The backlash took an unexpected turn when Rep. Marjorie Taylor Greene, one of Trump's staunchest congressional defenders in the past, delivered a blunt assessment in a CNN interview. Greene declared that Trump is "mentally unfit for the presidency," that aides must "rein him in," and that he is "catastrophically failing." She portrayed the president as a man "lashing out" like a bully under stress, adding that serious leaders do not respond to provocations with personal insults. When asked about Trump's mocking reference to her as "Marjorie 'Traitor' Brown" — a jab claiming she turns brown under pressure — Greene dismissed it as the behavior of someone in decline.
This rift signals deeper strains within the coalition that propelled Trump back to the White House. For years, these voices formed the core of a populist right skeptical of foreign entanglements that drain American resources and lives without clear victories. Carlson has spent recent weeks highlighting the human costs of escalation and questioning narratives that could pull the United States into another prolonged Middle East conflict. His interviews have featured voices raising alarms about civilian casualties and the risk of wider war, echoing long-standing conservative arguments for restraint that predate the Trump era.
The president's defenders counter that Iran poses a genuine threat as a nuclear aspirant and financier of proxy militias across the region. They argue that strong language, even if crude, deters adversaries who interpret restraint as weakness. Yet the personal nature of Trump's response — suggesting critics smell bad or need psychiatric help — has only amplified the sense that policy disagreement is being treated as personal betrayal. After the initial reporting on Greene's interview, Trump issued yet another tirade against her and other detractors, underscoring the intensity of the breach.

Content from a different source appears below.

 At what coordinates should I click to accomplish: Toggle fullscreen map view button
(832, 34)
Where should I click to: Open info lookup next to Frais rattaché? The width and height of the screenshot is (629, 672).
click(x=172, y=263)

Observers note this episode differs from past intramural spats. Previous Trump controversies tended to unify his base against external opponents. The Iran conflict, however, has exposed genuine philosophical divides over when and how American power should be deployed. Threats invoking the destruction of an entire civilization cross a line for many who remember the sober realism that once defined postwar conservatism — a tradition wary of utopian missions to remake the world and mindful of the limits of military force.
The timing adds to the complexity. The ceasefire provides breathing room, yet the underlying standoff over the Strait of Hormuz and Iran's nuclear ambitions remains unresolved. Oil markets have fluctuated with each escalation, reminding Americans of the pocketbook consequences of distant conflicts. Domestic critics from the right now join longstanding skeptics who warn that repeated interventions erode the constitutional order at home and distract from pressing challenges such as border security, fiscal discipline and cultural cohesion.
Whether this fracture proves temporary or marks a lasting realignment remains unclear. Trump has survived past challenges by doubling down on his persona as a fighter unafraid of elite consensus. His latest broadside suggests he intends to maintain that posture. Yet when voices once central to his movement — from podcast hosts shaping millions of listeners to a key House ally — begin describing the president as failing and in need of restraint, it reveals a coalition under genuine stress. The coming weeks will test whether shared goals on domestic policy can overcome these foreign policy divergences, or whether the right's internal debate over America's role abroad will reshape the political landscape for years ahead.